# TASK OBJECTIVE:
Check every line of the material for the word "button". Copy those that have it.

# RECORDS FOR THE TASK:

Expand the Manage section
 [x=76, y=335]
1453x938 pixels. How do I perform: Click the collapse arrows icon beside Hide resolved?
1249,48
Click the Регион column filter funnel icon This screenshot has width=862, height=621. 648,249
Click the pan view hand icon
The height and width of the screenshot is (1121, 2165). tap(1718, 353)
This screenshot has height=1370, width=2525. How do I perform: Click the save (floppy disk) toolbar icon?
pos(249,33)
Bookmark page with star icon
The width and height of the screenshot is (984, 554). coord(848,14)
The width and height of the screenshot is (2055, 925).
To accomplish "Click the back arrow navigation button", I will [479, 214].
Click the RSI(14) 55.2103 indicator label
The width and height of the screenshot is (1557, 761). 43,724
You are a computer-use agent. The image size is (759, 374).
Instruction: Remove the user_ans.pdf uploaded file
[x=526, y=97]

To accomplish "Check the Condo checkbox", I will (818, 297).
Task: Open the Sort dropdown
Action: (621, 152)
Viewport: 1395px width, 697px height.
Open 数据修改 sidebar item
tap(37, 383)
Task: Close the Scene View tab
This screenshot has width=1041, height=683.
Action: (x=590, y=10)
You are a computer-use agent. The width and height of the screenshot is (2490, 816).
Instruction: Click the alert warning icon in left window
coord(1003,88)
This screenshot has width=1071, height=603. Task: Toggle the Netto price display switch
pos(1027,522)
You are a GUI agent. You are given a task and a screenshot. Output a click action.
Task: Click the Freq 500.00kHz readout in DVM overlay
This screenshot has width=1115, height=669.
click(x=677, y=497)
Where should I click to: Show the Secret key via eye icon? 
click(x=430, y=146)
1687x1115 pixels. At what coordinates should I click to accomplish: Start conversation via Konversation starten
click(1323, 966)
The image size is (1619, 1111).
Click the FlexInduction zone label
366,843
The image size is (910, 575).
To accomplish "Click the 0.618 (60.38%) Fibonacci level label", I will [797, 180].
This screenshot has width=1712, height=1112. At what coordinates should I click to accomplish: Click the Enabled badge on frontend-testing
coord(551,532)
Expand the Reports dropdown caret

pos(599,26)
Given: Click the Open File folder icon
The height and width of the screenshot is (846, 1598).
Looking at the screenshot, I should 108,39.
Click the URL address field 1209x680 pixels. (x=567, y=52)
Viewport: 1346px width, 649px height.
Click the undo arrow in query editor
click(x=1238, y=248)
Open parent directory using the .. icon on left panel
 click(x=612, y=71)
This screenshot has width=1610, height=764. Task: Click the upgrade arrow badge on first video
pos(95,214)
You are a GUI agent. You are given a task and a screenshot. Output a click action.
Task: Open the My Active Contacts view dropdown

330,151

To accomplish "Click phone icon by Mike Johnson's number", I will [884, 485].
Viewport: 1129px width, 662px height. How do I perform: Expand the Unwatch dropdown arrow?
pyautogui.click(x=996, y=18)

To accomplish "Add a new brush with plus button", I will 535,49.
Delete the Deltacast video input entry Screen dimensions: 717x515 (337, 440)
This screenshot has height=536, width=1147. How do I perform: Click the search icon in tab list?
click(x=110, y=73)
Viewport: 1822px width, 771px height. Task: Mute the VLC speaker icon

# OUTPUT:
To accomplish "Click the back arrow navigation button", I will [479, 214].
To accomplish "Add a new brush with plus button", I will 535,49.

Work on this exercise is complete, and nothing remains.